A-Rod walked into town of skeptics like me. The only way he could win us over was to be as likable as Babe Ruth while immediately turning a last place team into a World Series champion.

Two problems: A-Rod was only as likable as the cancer that killed Babe Ruth. And Hicks’s ridiculous financial offer meant he low-balled other players — popular guys who actually enjoyed being in Texas.

A-Rod didn’t want to be here. It showed. The New York native and lifelong Mets fan sold himself to the highest bidder and regretted his decision as soon as his feet touched the hot, flat, humid North Texas ground.

He was a great player (hi steroids!) but he had the personality of a shrunken testicle.

And the Rangers stayed in last place.

Then he headed to New York. — not to follow his heart and play for his beloved Mets, of course, but to join the richer crosstown rival Yankees.

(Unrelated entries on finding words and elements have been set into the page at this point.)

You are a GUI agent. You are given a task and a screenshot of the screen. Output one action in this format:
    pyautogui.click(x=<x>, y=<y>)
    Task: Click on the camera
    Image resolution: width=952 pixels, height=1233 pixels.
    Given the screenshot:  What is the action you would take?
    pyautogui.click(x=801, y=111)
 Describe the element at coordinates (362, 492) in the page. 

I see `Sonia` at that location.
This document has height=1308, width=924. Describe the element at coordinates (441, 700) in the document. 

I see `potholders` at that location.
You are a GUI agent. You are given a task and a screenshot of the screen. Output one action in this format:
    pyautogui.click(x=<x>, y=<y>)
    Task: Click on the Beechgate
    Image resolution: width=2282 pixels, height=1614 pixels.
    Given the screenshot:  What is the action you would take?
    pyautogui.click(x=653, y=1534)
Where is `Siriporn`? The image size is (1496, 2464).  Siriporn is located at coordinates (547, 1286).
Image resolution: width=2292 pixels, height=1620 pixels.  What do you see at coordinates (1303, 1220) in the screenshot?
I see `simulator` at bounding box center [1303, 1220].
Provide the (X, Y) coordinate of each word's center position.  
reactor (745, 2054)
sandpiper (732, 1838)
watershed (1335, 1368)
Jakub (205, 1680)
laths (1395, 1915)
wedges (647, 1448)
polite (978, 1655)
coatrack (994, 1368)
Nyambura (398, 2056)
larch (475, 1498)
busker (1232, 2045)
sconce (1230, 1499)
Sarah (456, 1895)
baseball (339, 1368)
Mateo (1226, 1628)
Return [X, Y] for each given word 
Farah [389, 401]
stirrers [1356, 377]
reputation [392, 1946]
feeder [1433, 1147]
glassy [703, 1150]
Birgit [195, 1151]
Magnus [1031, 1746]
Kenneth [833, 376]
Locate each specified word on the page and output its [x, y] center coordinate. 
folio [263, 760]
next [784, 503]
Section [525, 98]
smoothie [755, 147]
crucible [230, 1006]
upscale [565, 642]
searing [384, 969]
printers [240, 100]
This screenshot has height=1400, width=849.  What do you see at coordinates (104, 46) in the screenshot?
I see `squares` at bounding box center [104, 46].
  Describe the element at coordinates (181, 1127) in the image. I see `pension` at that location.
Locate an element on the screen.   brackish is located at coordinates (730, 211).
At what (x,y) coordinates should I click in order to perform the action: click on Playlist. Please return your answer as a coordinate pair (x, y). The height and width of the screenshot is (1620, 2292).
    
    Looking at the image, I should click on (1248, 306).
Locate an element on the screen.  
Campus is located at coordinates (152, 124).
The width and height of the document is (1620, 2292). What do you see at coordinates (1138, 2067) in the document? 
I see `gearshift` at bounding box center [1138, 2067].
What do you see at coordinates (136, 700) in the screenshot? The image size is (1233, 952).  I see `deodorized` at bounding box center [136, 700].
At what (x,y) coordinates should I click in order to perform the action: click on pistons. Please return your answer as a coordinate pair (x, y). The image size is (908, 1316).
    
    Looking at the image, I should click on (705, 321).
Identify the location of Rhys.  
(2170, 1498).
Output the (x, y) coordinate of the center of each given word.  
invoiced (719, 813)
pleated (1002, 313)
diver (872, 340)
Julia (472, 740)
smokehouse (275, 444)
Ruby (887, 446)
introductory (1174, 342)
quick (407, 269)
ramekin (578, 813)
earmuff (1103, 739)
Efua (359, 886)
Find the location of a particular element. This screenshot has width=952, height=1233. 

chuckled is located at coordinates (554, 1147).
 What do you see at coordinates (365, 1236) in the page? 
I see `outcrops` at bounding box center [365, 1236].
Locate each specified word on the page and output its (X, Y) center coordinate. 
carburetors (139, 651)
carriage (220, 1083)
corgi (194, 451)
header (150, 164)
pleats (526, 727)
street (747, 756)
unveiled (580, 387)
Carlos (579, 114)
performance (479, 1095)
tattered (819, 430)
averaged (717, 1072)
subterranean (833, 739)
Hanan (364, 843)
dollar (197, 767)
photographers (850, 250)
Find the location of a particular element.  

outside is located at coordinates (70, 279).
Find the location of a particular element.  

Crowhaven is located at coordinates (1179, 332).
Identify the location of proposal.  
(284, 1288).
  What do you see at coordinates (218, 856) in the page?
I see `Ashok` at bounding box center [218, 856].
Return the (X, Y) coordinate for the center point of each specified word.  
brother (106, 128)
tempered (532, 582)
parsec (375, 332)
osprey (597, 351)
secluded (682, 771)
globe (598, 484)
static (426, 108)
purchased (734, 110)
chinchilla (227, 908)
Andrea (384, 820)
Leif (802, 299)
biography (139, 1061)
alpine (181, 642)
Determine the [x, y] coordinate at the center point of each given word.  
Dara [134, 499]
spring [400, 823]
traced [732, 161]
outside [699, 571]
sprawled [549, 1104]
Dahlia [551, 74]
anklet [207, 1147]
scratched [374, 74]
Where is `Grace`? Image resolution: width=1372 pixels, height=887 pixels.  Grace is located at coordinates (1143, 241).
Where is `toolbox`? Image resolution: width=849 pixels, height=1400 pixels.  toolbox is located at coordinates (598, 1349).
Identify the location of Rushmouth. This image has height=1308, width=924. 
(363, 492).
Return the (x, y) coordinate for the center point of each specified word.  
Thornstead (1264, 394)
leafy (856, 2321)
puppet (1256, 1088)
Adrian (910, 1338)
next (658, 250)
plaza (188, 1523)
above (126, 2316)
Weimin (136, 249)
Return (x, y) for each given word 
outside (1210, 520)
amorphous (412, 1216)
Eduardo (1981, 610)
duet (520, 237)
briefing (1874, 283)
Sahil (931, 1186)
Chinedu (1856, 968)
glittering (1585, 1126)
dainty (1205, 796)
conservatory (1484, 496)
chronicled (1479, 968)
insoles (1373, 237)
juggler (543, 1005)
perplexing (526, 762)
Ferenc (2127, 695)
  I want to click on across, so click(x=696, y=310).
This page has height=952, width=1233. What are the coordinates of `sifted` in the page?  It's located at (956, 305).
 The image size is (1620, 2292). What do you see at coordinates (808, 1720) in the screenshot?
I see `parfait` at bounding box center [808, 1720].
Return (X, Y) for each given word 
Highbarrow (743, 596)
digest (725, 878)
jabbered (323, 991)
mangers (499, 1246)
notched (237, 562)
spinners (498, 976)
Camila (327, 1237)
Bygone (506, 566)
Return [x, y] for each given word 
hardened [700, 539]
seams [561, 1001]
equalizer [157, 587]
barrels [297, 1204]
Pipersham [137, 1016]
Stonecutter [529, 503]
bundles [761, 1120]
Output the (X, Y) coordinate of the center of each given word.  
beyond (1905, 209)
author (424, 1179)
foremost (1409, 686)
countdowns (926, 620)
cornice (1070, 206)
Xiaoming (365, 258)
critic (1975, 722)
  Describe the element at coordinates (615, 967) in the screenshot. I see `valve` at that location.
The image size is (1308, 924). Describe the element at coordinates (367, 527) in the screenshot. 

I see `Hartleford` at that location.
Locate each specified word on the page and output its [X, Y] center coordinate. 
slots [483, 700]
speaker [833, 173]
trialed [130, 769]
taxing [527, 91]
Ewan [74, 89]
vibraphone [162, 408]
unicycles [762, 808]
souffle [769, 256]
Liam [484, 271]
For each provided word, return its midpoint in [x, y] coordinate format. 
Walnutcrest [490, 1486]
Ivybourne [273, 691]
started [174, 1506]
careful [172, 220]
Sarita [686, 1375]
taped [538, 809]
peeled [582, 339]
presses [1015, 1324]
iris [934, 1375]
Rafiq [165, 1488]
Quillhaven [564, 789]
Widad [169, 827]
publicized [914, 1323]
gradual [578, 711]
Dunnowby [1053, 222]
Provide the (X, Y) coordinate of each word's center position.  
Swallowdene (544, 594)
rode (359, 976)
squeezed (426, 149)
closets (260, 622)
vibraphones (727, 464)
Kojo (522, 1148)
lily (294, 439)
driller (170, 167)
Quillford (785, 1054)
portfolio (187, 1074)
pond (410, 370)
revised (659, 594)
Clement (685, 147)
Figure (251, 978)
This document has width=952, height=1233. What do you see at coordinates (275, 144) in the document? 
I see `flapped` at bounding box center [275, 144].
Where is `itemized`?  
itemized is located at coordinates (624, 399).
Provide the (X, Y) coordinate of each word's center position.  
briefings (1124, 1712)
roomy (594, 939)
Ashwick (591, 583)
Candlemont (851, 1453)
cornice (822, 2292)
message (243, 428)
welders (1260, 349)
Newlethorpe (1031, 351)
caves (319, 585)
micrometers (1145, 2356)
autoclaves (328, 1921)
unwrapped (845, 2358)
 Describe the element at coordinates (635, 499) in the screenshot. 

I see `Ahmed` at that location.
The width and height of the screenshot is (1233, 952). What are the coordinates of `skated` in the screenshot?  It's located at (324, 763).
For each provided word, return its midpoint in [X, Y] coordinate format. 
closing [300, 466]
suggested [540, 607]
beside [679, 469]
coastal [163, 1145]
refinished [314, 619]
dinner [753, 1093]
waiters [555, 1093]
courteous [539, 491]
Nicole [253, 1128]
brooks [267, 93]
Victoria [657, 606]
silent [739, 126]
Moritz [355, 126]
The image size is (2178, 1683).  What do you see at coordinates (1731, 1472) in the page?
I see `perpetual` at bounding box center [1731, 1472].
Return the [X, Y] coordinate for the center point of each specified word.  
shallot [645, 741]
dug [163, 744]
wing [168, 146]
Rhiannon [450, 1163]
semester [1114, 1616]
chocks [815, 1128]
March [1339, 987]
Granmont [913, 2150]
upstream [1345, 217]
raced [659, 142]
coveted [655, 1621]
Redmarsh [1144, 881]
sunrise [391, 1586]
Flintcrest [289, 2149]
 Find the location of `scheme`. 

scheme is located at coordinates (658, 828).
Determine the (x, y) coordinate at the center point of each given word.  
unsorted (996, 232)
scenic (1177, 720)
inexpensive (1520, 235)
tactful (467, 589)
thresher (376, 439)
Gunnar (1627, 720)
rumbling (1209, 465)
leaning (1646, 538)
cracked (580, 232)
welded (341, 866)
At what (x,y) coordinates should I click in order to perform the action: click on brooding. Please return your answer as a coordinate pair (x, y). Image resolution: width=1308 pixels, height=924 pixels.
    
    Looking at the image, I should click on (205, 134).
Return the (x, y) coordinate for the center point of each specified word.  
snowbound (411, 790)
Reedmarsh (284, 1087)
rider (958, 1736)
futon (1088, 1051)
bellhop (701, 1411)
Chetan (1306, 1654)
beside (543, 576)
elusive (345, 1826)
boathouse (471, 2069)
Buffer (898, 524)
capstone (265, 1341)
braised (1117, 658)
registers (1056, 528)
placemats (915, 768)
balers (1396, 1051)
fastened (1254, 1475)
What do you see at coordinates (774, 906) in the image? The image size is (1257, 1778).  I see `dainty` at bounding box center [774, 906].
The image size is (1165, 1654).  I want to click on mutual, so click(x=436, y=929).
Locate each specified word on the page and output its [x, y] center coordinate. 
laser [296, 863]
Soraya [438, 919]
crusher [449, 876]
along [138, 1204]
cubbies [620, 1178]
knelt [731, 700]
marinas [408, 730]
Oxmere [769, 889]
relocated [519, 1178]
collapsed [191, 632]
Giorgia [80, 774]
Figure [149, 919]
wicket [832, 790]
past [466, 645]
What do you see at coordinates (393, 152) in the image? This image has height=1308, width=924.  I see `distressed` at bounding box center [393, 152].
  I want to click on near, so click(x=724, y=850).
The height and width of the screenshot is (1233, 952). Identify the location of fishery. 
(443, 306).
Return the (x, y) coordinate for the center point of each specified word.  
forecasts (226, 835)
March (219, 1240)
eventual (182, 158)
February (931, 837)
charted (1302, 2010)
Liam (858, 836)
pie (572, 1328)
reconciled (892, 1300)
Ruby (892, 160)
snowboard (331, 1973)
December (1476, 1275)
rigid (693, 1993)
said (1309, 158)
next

Since then he’s been a false idol — great stats in the regular season, spectacular failures when it counts.

He’s dated models, strippers, and actresses that guys drool over, but loves himself most, such as when he posed for a magazine by kissing himself in a mirror.

KATE HUDSON: ONE OF THE PARADE OF HOTTIES LINKED TO A-ROD. (photo by T. Carrigan)

Now the Yankees have benched him because baseballs suddenly turns into BBs whenever Rodriguez straddles the plate come playoff time.

But back to the question posed in the headline — “Is  It Petty To Revel In A-Rod’s Downfall?”

Yes, it is petty to take glee in someone’s failures, particularly a guy who plays a silly game that is unimportant in the grand scheme of things.

So call me petty.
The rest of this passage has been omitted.